[Task prompt] Without altering a word, return the records below, but exclude the pictures.

(Items listed in a dataset)

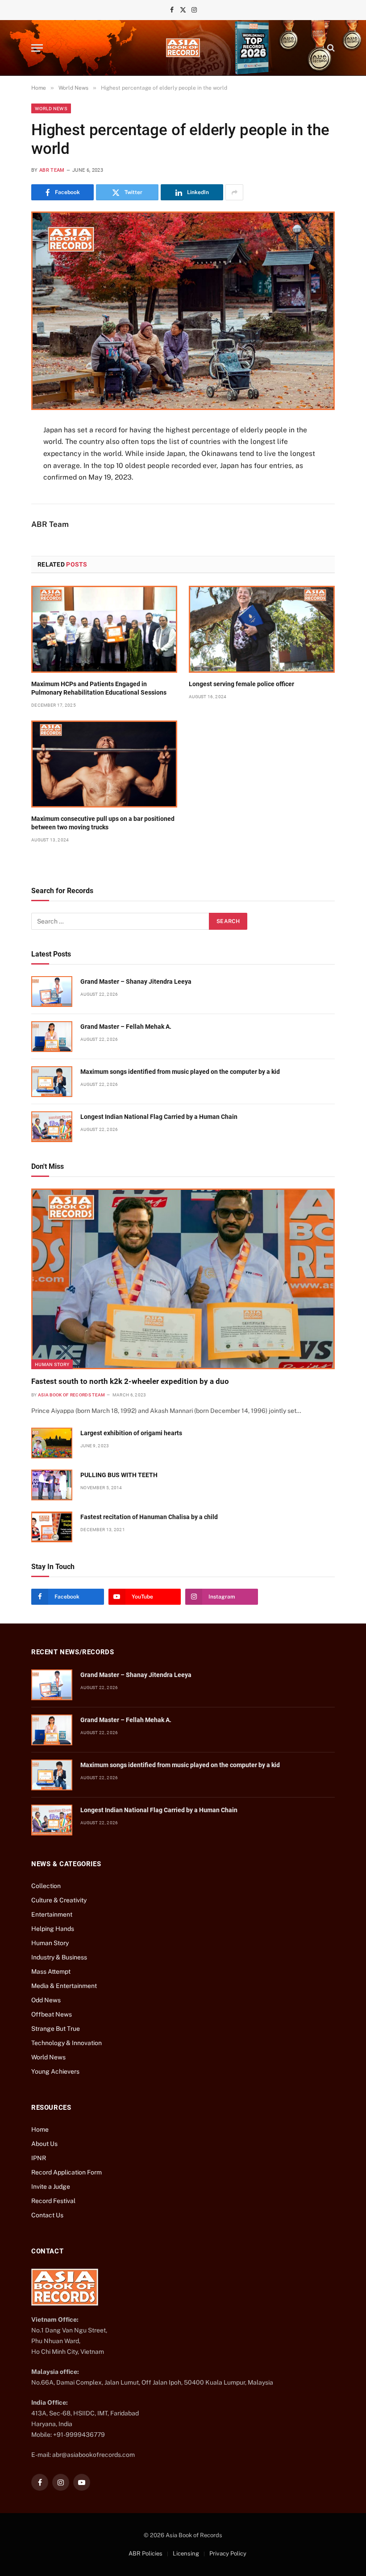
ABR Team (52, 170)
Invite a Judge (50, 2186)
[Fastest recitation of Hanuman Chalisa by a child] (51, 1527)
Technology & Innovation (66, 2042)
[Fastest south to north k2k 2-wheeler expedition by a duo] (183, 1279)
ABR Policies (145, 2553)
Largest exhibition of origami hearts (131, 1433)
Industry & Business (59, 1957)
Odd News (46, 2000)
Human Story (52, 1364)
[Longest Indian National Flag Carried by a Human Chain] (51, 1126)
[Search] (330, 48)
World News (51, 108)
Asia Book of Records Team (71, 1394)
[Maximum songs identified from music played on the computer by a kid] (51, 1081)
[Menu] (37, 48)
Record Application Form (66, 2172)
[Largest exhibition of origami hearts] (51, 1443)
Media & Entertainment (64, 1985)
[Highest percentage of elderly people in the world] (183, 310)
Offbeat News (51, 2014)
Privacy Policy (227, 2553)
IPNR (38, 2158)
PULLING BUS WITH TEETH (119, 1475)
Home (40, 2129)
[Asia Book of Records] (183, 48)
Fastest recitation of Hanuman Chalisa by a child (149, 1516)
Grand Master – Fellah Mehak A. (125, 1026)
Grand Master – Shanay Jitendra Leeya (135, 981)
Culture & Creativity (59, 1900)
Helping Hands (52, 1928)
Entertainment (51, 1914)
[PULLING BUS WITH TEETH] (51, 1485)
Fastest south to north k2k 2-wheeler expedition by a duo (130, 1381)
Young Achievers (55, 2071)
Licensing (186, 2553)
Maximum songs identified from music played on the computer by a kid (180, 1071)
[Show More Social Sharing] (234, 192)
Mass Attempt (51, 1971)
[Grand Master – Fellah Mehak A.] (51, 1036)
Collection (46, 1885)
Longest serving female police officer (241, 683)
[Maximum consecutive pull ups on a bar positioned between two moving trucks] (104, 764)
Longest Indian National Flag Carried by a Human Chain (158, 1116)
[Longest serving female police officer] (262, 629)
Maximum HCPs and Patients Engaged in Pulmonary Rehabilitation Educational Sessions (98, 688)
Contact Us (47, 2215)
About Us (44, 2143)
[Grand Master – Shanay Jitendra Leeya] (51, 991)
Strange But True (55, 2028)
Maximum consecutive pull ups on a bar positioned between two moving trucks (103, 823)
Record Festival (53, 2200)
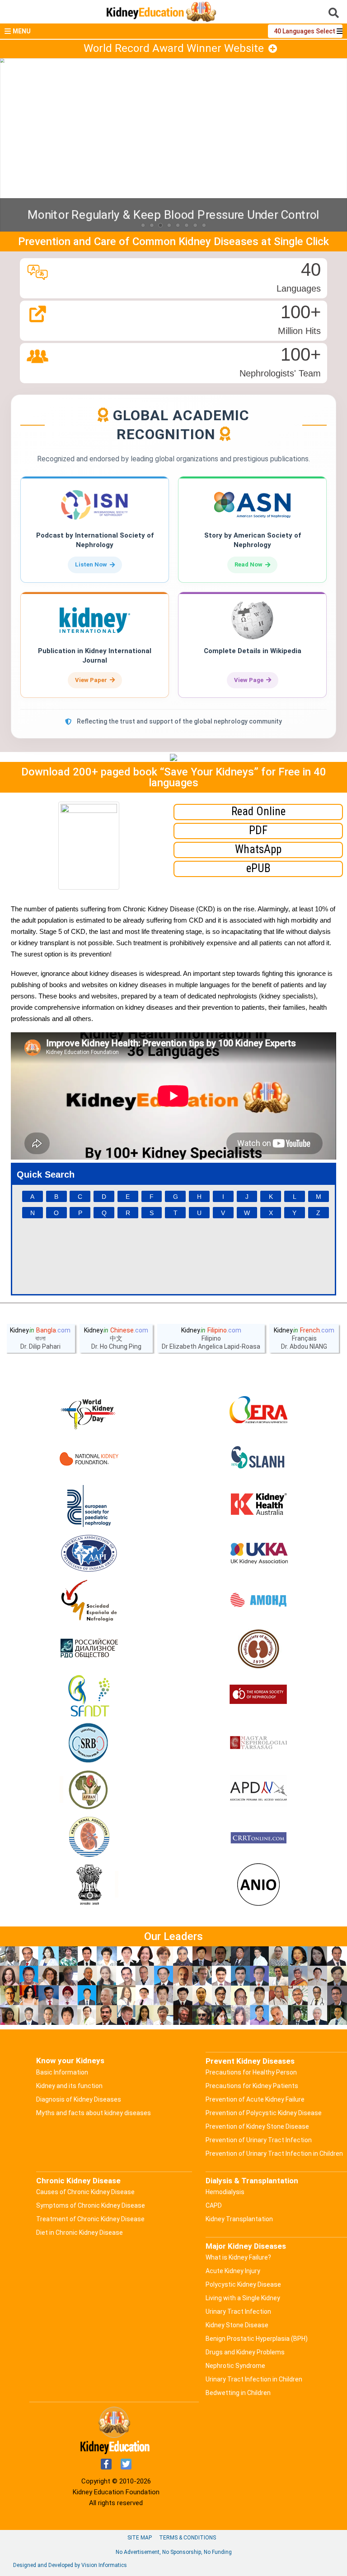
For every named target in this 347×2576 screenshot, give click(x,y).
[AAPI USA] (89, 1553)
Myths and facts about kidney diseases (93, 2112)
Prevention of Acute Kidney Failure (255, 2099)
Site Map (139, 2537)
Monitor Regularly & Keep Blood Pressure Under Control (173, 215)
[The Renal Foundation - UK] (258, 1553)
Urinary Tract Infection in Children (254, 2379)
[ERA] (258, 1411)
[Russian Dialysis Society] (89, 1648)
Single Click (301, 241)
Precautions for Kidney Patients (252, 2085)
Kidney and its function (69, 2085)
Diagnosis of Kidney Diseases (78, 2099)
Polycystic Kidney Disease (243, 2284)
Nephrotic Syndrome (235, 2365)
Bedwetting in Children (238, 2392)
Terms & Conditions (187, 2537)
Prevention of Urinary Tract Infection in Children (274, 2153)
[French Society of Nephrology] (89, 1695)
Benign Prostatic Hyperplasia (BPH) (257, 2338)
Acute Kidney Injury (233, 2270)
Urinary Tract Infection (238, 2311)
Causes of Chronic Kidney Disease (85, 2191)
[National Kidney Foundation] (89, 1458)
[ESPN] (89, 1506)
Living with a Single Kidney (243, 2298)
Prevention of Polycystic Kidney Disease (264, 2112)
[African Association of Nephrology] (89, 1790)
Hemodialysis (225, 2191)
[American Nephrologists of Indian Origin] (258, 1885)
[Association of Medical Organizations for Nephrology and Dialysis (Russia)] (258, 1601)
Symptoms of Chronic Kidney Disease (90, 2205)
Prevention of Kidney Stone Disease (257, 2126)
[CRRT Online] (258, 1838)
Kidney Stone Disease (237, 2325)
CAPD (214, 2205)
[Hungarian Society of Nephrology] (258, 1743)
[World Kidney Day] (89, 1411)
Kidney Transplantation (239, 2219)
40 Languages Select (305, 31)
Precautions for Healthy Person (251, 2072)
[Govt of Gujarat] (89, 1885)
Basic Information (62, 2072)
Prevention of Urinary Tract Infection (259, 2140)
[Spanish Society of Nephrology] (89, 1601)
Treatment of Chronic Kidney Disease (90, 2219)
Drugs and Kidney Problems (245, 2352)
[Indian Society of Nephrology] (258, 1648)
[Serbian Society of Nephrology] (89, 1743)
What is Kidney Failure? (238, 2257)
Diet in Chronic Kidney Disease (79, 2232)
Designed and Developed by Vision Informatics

[Result]
ABR Team (52, 170)
Invite a Judge (50, 2186)
[Fastest recitation of Hanuman Chalisa by a child] (51, 1527)
Technology & Innovation (66, 2042)
[Fastest south to north k2k 2-wheeler expedition by a duo] (183, 1279)
ABR Policies (145, 2553)
Largest exhibition of origami hearts (131, 1433)
Industry & Business (59, 1957)
Odd News (46, 2000)
Human Story (52, 1364)
[Longest Indian National Flag Carried by a Human Chain] (51, 1126)
[Search] (330, 48)
World News (51, 108)
Asia Book of Records Team (71, 1394)
[Maximum songs identified from music played on the computer by a kid] (51, 1081)
[Menu] (37, 48)
Record Application Form (66, 2172)
[Largest exhibition of origami hearts] (51, 1443)
Media & Entertainment (64, 1985)
[Highest percentage of elderly people in the world] (183, 310)
Offbeat News (51, 2014)
Privacy Policy (227, 2553)
IPNR (38, 2158)
PULLING BUS WITH TEETH (119, 1475)
Home (40, 2129)
[Asia Book of Records] (183, 48)
Fastest recitation of Hanuman Chalisa by a child (149, 1516)
Grand Master – Fellah Mehak A. (125, 1026)
Grand Master – Shanay Jitendra Leeya (135, 981)
Culture & Creativity (59, 1900)
Helping Hands (52, 1928)
Entertainment (51, 1914)
[PULLING BUS WITH TEETH] (51, 1485)
Fastest south to north k2k 2-wheeler expedition by a duo (130, 1381)
Young Achievers (55, 2071)
Licensing (186, 2553)
Maximum songs identified from music played on the computer by a kid (180, 1071)
[Show More Social Sharing] (234, 192)
Mass Attempt (51, 1971)
[Grand Master – Fellah Mehak A.] (51, 1036)
Collection (46, 1885)
Longest serving female police officer (241, 683)
[Maximum consecutive pull ups on a bar positioned between two moving trucks] (104, 764)
Longest Indian National Flag Carried by a Human Chain (158, 1116)
[Longest serving female police officer] (262, 629)
Maximum HCPs and Patients Engaged in Pulmonary Rehabilitation Educational Sessions (98, 688)
Contact Us (47, 2215)
About Us (44, 2143)
[Grand Master – Shanay Jitendra Leeya] (51, 991)
Strange But True (55, 2028)
Maximum consecutive pull ups on a bar positioned between two moving trucks (103, 823)
Record Festival (53, 2200)
For every named target in this 347×2576 screenshot, give click(x,y).
[AAPI USA] (89, 1553)
Myths and facts about kidney diseases (93, 2112)
Prevention of Acute Kidney Failure (255, 2099)
Site Map (139, 2537)
Monitor Regularly & Keep Blood Pressure Under Control (173, 215)
[The Renal Foundation - UK] (258, 1553)
Urinary Tract Infection in Children (254, 2379)
[ERA] (258, 1411)
[Russian Dialysis Society] (89, 1648)
Single Click (301, 241)
Precautions for Kidney Patients (252, 2085)
Kidney and its function (69, 2085)
Diagnosis of Kidney Diseases (78, 2099)
Polycystic Kidney Disease (243, 2284)
Nephrotic Syndrome (235, 2365)
Bedwetting in Children (238, 2392)
Terms & Conditions (187, 2537)
Prevention of Urinary Tract Infection in Children (274, 2153)
[French Society of Nephrology] (89, 1695)
Benign Prostatic Hyperplasia (BPH) (257, 2338)
Acute Kidney Injury (233, 2270)
Urinary Tract Infection (238, 2311)
Causes of Chronic Kidney Disease (85, 2191)
[National Kidney Foundation] (89, 1458)
[ESPN] (89, 1506)
Living with a Single Kidney (243, 2298)
Prevention of Polycystic Kidney Disease (264, 2112)
[African Association of Nephrology] (89, 1790)
Hemodialysis (225, 2191)
[American Nephrologists of Indian Origin] (258, 1885)
[Association of Medical Organizations for Nephrology and Dialysis (Russia)] (258, 1601)
Symptoms of Chronic Kidney Disease (90, 2205)
Prevention of Kidney Stone Disease (257, 2126)
[CRRT Online] (258, 1838)
Kidney Stone Disease (237, 2325)
CAPD (214, 2205)
[Hungarian Society of Nephrology] (258, 1743)
[World Kidney Day] (89, 1411)
Kidney Transplantation (239, 2219)
40 Languages Select (305, 31)
Precautions for Healthy Person (251, 2072)
[Govt of Gujarat] (89, 1885)
Basic Information (62, 2072)
Prevention of Urinary Tract Infection (259, 2140)
[Spanish Society of Nephrology] (89, 1601)
Treatment of Chronic Kidney Disease (90, 2219)
Drugs and Kidney Problems (245, 2352)
[Indian Society of Nephrology] (258, 1648)
[Serbian Society of Nephrology] (89, 1743)
What is Kidney Failure? (238, 2257)
Diet in Chronic Kidney Disease (79, 2232)
Designed and Developed by Vision Informatics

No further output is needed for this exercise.